Obviously, the key to everything that the Argos were able to accomplish this year is easily traced to "The Trade" that brought Ricky Ray to Toronto in the off-season. Whether it was a back-room conspiracy or not, Ray coming to the Argos gave them a legitimate shot at winning the Grey Cup. This depended on how fast he could grasp the offence, and how quickly his supporting cast could be assembled.

The fact that Ray was able to get this done inside of a year places him as one of the all-time great quarterbacks ever to play in the CFL. He also is a sure bet for entrance into the CFL Hall of Fame.

Chad Kackert comes through

Milanovich's first big in-season decision was highly criticized after he cut CFL leading rusher Cory Boyd during the team's bye-week in the summer. Many shook their heads at the idea of kicking one of the most productive offensive weapons out the door.

"After evaluating our entire football team through the first third of the season, we felt this was one of the changes necessary to move our team forwards," Milanovich
stated."

Milanovich knew that if the Argos were going to make a push to be a championship team, they needed to embrace the idea of being a pass-first offence. Unfortunately, Boyd had a difficult time grasping the protection schemes, and if he figured out who to block, he was brutal at it.

Ray had to have time in the pocket.

But Chad Kackert, really? 

His response: 195 yards of offence and Most Valuable Player of the Grey Cup.

This was the gutsiest move of the season.

Milanovich was clear that cutting Boyd was only one of the changes necessary to move forward.
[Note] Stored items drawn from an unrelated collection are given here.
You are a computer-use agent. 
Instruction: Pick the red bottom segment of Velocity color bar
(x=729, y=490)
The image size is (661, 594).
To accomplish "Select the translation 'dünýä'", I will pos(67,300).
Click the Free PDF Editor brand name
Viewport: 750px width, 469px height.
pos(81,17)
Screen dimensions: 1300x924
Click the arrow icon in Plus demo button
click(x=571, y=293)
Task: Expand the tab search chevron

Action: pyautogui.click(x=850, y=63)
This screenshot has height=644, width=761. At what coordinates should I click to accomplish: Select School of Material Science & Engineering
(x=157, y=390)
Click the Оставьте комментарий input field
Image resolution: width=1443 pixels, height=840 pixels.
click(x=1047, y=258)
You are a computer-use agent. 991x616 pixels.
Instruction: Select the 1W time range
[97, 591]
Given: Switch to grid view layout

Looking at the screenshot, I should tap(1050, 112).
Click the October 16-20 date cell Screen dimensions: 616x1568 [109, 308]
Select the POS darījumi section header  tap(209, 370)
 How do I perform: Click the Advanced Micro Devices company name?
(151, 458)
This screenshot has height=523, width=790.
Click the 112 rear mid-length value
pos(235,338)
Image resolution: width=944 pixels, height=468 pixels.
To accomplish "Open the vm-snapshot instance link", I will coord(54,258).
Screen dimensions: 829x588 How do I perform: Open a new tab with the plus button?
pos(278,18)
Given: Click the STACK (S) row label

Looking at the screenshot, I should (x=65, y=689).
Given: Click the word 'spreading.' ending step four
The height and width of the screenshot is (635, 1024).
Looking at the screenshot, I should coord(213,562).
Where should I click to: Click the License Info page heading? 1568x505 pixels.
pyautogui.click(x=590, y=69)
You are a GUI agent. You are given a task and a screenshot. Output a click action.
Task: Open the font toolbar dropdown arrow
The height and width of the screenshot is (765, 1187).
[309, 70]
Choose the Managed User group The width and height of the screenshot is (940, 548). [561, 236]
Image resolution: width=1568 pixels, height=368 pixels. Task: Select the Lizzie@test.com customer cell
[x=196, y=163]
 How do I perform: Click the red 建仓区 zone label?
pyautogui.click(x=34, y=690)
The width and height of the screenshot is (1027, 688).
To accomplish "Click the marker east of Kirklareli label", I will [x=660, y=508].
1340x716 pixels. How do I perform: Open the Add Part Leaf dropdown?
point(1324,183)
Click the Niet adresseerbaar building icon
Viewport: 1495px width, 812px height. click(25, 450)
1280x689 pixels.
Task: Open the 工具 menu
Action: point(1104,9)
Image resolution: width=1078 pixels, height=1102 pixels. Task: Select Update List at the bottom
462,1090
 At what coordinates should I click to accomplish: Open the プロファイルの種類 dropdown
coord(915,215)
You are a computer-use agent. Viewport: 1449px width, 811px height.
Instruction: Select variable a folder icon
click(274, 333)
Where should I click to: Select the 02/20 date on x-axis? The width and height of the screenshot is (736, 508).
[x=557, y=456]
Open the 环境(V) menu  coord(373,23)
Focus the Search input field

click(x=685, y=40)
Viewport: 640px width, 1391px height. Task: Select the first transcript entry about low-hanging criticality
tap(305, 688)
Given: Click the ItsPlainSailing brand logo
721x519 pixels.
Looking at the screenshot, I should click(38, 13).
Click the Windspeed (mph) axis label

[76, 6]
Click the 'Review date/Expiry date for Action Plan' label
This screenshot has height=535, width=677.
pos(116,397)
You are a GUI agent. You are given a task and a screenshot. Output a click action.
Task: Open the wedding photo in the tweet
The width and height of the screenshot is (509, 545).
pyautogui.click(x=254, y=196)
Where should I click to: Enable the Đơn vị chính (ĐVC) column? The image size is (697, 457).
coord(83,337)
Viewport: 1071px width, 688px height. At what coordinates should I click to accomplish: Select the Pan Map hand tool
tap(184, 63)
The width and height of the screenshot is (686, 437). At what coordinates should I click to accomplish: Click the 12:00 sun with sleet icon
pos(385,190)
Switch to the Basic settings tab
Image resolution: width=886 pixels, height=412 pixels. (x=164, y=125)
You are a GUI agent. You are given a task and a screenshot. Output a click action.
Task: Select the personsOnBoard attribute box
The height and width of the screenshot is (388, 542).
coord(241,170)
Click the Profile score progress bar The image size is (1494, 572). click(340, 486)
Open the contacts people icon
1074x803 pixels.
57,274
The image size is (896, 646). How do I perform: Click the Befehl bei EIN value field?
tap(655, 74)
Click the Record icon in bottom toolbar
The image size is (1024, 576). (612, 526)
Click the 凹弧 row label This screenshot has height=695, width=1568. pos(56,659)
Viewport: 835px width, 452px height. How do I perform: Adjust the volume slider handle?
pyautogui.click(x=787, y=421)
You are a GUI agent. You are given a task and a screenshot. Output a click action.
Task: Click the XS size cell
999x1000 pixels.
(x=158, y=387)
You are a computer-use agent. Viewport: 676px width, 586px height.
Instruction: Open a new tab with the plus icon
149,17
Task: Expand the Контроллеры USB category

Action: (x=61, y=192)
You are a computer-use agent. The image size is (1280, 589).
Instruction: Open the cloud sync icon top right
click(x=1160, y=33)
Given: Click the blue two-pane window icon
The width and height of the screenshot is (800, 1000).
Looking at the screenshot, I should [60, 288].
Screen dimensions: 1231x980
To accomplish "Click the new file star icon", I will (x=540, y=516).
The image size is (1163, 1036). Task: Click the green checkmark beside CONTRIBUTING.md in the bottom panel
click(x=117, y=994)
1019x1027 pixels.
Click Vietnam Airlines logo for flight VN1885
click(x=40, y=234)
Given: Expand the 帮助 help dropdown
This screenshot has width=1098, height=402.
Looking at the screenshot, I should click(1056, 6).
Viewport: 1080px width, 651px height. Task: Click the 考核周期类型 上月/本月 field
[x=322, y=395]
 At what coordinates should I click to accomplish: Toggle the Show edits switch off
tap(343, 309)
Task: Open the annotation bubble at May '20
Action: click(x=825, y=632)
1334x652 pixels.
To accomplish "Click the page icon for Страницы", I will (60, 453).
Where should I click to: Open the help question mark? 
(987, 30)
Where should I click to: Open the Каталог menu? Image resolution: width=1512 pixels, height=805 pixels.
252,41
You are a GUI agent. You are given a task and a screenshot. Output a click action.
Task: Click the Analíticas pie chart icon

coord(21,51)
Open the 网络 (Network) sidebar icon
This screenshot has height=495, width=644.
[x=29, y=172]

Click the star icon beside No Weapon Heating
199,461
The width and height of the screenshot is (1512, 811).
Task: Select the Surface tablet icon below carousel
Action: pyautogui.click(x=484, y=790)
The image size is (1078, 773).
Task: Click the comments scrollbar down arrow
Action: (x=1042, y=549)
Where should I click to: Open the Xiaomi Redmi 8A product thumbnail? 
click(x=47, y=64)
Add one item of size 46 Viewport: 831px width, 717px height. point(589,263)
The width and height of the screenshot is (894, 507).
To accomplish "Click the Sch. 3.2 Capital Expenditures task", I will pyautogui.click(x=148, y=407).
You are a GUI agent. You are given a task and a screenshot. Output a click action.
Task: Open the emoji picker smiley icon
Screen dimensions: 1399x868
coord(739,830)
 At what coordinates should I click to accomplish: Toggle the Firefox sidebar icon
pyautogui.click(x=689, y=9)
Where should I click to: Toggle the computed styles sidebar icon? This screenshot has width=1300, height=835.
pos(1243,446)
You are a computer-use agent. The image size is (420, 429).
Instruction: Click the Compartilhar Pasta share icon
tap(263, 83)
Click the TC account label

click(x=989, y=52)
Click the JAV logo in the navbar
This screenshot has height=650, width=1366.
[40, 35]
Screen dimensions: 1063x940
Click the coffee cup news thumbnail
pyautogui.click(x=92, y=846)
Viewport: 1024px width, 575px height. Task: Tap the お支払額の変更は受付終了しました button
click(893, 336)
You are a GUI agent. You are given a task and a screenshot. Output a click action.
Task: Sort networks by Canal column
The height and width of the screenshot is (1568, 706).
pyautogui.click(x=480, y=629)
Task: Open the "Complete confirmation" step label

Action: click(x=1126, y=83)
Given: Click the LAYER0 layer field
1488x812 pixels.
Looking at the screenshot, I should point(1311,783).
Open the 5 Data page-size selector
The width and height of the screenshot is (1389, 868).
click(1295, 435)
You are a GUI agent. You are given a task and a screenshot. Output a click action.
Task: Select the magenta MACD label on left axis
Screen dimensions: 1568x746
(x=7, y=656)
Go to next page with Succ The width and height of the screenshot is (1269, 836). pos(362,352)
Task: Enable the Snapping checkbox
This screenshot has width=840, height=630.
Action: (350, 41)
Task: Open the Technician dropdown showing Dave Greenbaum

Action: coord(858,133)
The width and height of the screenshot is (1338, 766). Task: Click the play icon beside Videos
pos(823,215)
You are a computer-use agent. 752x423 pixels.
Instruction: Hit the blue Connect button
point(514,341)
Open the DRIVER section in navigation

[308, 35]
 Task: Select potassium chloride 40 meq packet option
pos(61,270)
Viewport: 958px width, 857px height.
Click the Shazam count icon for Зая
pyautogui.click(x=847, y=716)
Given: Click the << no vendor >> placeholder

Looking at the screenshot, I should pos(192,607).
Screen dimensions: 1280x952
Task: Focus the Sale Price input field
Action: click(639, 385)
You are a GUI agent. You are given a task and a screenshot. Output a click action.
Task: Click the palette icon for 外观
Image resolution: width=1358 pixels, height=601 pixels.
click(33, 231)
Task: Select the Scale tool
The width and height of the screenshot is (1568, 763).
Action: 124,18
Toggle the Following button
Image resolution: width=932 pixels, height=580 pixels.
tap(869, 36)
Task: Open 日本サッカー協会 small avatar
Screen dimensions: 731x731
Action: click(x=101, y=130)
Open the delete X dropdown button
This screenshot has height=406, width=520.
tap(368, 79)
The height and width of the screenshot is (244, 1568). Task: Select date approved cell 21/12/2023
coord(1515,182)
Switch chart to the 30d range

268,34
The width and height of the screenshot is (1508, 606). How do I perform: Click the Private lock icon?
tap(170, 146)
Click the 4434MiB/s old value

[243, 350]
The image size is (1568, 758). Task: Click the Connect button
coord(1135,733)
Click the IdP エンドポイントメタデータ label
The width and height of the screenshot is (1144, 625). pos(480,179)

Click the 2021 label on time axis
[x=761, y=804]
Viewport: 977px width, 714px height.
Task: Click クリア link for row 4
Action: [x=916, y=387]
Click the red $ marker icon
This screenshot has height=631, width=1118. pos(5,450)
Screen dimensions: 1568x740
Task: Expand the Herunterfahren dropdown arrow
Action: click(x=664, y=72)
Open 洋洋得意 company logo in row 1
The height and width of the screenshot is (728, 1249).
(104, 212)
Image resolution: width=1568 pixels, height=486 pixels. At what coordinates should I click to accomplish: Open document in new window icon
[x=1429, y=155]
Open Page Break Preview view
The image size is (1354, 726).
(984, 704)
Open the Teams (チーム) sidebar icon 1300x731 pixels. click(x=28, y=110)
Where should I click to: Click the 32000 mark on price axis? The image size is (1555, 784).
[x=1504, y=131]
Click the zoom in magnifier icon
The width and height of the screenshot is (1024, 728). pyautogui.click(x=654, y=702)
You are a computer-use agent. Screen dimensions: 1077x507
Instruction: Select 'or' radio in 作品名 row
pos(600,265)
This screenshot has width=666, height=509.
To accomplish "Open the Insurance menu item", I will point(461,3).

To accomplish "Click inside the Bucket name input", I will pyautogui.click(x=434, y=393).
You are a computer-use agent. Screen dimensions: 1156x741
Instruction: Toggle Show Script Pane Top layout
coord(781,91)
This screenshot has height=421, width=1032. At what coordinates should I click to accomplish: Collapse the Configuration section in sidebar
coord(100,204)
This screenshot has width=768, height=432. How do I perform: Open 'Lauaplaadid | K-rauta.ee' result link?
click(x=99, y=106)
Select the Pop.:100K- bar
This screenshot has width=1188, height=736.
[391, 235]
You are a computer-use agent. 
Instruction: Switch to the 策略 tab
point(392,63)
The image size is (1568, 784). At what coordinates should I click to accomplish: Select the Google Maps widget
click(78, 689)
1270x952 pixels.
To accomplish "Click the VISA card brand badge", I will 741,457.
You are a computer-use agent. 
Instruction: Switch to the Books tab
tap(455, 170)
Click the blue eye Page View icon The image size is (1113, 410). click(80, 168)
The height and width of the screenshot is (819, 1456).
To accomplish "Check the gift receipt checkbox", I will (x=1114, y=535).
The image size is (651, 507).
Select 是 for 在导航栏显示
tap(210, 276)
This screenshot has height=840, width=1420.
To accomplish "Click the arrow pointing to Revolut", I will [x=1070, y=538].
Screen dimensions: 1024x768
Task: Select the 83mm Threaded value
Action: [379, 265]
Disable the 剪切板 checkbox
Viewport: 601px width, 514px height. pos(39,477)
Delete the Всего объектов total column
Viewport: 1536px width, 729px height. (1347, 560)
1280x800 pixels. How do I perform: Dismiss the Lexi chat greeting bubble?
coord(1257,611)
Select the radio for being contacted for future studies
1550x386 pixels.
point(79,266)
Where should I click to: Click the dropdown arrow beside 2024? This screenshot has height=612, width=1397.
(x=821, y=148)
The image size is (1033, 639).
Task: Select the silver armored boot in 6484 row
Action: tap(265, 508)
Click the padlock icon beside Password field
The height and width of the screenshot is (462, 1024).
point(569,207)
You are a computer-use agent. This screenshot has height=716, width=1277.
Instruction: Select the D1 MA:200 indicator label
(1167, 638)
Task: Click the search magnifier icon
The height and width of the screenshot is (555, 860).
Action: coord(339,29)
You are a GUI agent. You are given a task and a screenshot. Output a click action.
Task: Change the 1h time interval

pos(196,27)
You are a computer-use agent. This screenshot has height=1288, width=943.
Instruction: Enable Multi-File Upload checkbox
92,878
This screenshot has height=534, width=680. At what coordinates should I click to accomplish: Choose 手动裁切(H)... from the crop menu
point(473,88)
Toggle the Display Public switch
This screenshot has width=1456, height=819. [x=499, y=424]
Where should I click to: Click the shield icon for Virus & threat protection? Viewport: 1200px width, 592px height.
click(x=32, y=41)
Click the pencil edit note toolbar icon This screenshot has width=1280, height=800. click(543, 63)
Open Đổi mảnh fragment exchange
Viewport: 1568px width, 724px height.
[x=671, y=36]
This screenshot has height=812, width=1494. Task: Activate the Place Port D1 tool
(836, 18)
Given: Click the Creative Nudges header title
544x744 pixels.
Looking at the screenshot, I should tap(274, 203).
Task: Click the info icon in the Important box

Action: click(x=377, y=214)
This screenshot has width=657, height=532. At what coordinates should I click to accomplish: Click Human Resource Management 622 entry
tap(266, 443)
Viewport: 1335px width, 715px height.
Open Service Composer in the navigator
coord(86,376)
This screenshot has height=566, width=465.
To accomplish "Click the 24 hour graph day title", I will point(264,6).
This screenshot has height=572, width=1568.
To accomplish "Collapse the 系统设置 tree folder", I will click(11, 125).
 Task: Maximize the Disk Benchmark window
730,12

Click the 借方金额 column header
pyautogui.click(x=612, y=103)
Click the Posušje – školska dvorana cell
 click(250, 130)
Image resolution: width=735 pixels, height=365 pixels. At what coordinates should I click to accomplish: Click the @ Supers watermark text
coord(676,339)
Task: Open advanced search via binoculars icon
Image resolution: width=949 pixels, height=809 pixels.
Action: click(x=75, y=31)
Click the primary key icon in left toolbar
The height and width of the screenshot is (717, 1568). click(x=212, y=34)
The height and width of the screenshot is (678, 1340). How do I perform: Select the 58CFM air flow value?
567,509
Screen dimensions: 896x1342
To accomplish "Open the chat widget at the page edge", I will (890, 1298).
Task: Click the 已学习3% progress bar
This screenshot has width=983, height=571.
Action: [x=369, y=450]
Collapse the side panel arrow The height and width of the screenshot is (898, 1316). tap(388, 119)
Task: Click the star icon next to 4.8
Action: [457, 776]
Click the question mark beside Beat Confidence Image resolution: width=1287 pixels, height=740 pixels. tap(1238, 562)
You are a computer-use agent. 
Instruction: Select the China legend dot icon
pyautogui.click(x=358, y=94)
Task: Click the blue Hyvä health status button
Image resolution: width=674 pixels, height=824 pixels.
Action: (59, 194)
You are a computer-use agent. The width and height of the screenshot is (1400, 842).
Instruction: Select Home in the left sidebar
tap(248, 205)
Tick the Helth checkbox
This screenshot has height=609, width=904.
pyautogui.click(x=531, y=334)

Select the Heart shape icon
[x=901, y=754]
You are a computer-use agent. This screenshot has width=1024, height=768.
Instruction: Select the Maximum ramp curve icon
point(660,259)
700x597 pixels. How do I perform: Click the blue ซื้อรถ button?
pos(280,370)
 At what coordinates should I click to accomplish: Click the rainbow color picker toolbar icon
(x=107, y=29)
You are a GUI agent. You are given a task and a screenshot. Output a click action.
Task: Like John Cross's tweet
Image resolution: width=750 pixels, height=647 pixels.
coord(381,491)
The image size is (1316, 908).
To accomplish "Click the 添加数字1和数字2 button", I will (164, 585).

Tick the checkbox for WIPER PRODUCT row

If the Argos were to forge ahead, their offensive line had to improve. I believe that moving Wayne Smith to guard and bringing in Tony Washington to play left tackle was just as significant as getting rid of Boyd.

The fact that Barker was able to claim Washington from the Calgary Stampders as a late training-camp casualty only adds to the irony.

I believe that these two moves were what started the Argos moving in the right direction. It eventually produced one of the strongest offensive lines in the league at the end of the season.

Argos more than Chad Owens

I would first like to say congratulations to Chad Owens for an amazing year. The ability for one player to accumulate over 3,800 yards of offence is mind blowing. However, if the Argos were to turn into an offence that could score majors rather than constantly settling for field goals, other offensive threats needed to step forward.

Dontrelle Inman, Jason Barnes, Andre Durie and Maurice Mann emerged as a dangerous group of receivers. The fact that Calgary was able to hold Owens to only two catches for 14 yards speaks to how far the other receivers have come.

I hope that we get to see more of Inman next season. The catch and near touchdown catch by Inman at the goal-line required a ridiculous amount of talent.

It was a smart move by Milanovich to challenge the ruling on the field of down by contact at the one-yard line, even though it wasn't overturned. It looked like he broke the plane of the goal-line with the football but there wasn't a camera angle that could provide conclusive evidence to change the ruling on the field. From what I saw, it sure looked like a touchdown.

Speed kills

Defensive co-ordinator Chris Jones assembled a young, athletic group of players that competed with a tremendous amount of speed. In order to create some space on the field, Calgary utilized nine different receivers. At the end of the day, Toronto had too many interchangeable parts and too much speed for the Stampeders to handle.

Calgary QB Kevin Glenn never felt comfortable in the pocket and a large part of it had to do with the Argonauts' defence, which completely erased Jon Cornish from the football game. Without the threat of a running game, Glenn was forced to distribute the ball, something he didn't do particularly well.

The Stampeders' offence had no answer for the defensive speed of the Argos. I guess Calgary offensive co-ordinator Dave Dickenson has some work in the off-season.

How long does it take to build a championship team? The Argos did it in one year.

It will be now be interesting to see if Southern Ontario finally embraces this team once again.